Essop has been a staunch promoter of sustainable development and has piloted a number of new policies for the Western Cape province, such as the Provincial Spatial Development Framework (PSDF), a Climate Change Response Strategy, a Sustainable Energy Strategy (SES) and Guidelines for Golf Estates, Polo Fields and Polo Estates.

She has also lectured on a number of international stages on matters such as the impacts of climate change, protecting the Cape's unique biodiversity and, more recently, has become recognised as a renewable energy champion.

She was invited as a guest speaker to the Latin America and Caribbean Conference on Climate Change and visited Cuba where she met with the Deputy Minister of Science, Technology and Environment and leading biodiversity and climate change experts.

Essop is well known for saying that 'climate change is a poverty issue'.

Essop is also the leader of Provincial Government delegation in the Provincial Development Council (PDC), a social dialogue institution consisting of government, labour, civil society and business.

After the Western Cape experienced electricity shortages in 2006 Premier Rasool initiated the Energy Risk Management Committee (a broad stakeholder forum).

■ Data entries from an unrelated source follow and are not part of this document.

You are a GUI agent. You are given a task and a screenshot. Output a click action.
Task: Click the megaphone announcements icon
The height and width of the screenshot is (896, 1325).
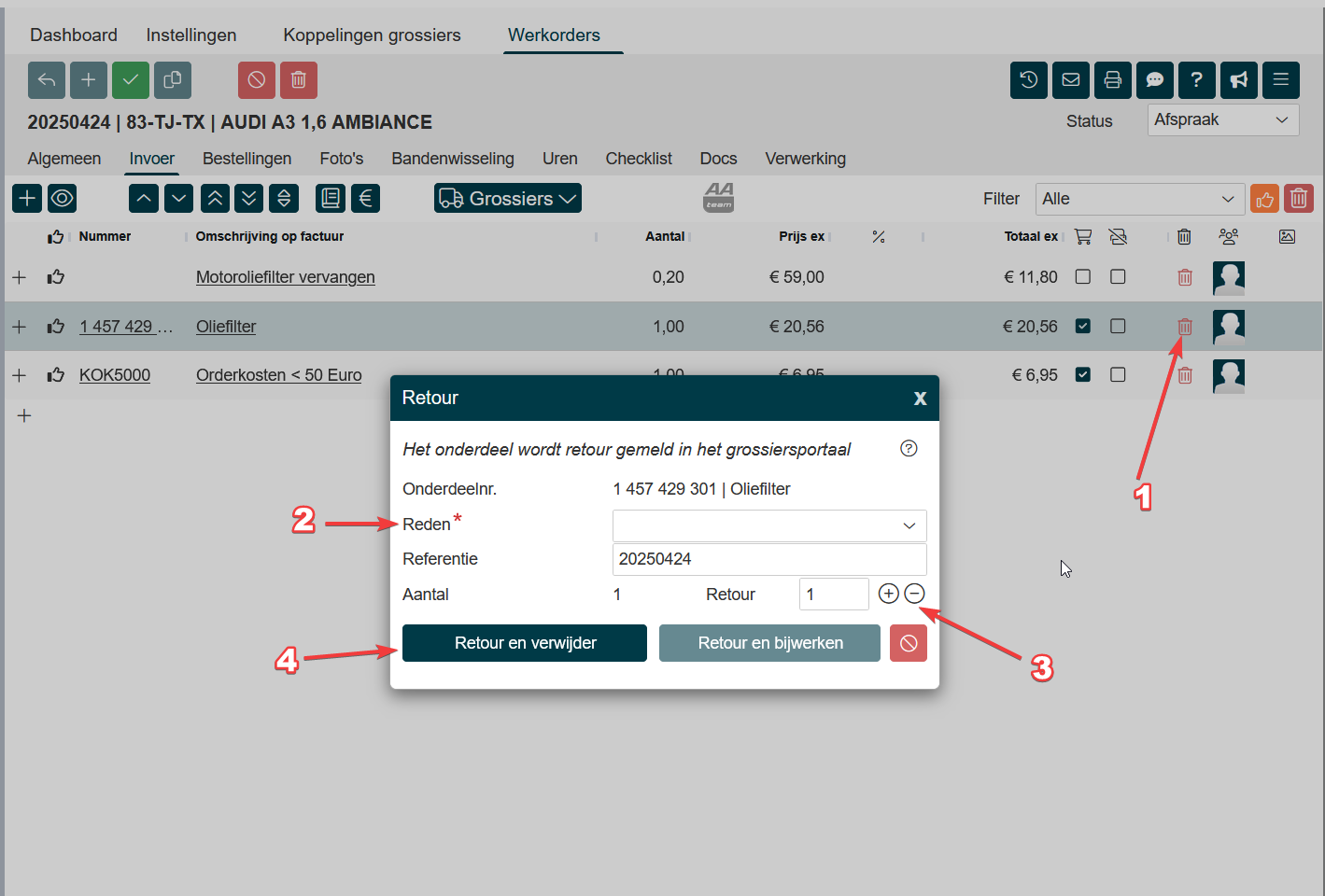(1238, 80)
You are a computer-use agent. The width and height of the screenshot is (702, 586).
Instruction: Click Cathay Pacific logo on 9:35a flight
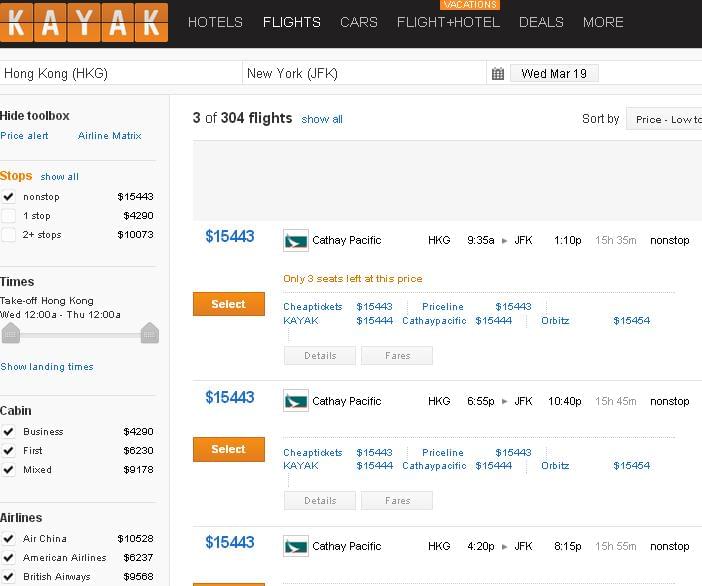[296, 240]
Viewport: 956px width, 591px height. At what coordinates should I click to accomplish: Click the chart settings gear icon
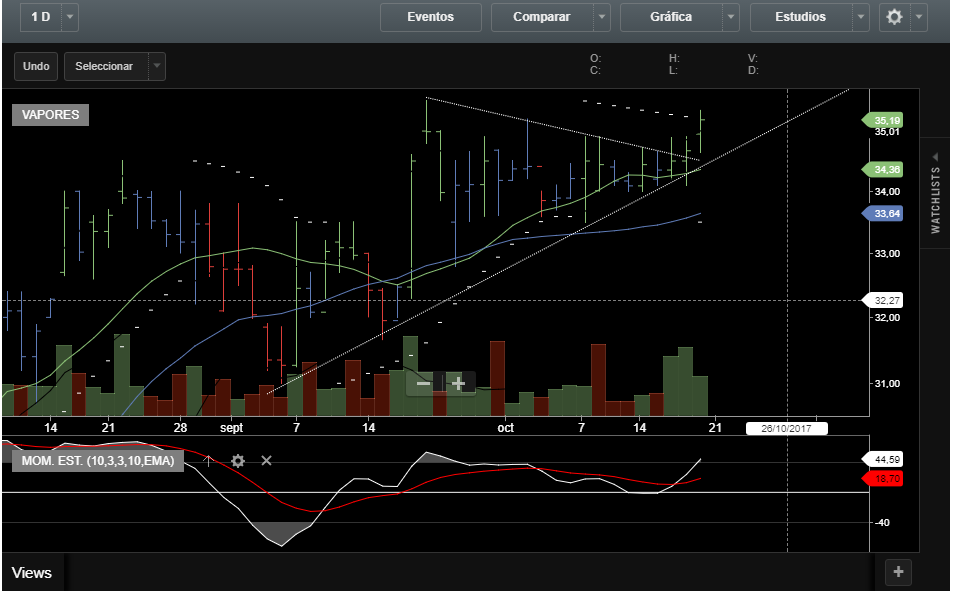pyautogui.click(x=894, y=17)
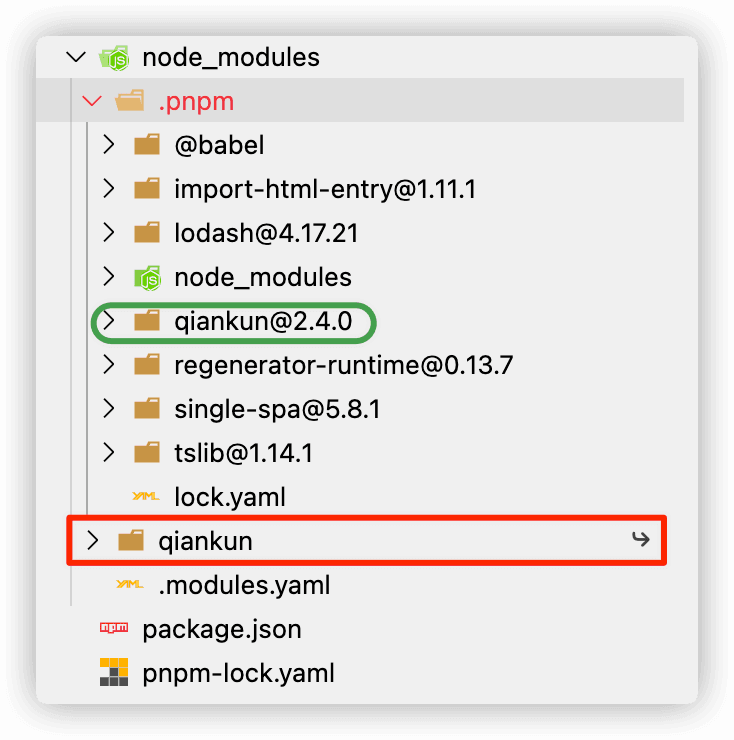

This body, which was reactivated in 2008, is chaired by Essop and has been responsible for reducing electricity consumption, promoting energy efficiency and alternative sources of energy in the Western Cape.

In 2021 she was in Glasgow at COP26. During the meeting she gave a "Ray of the Day" to Scotland and India. Her organisation also gave "Fossil of the Day" to Norway, Australia and Japan for promoting fossil fuels.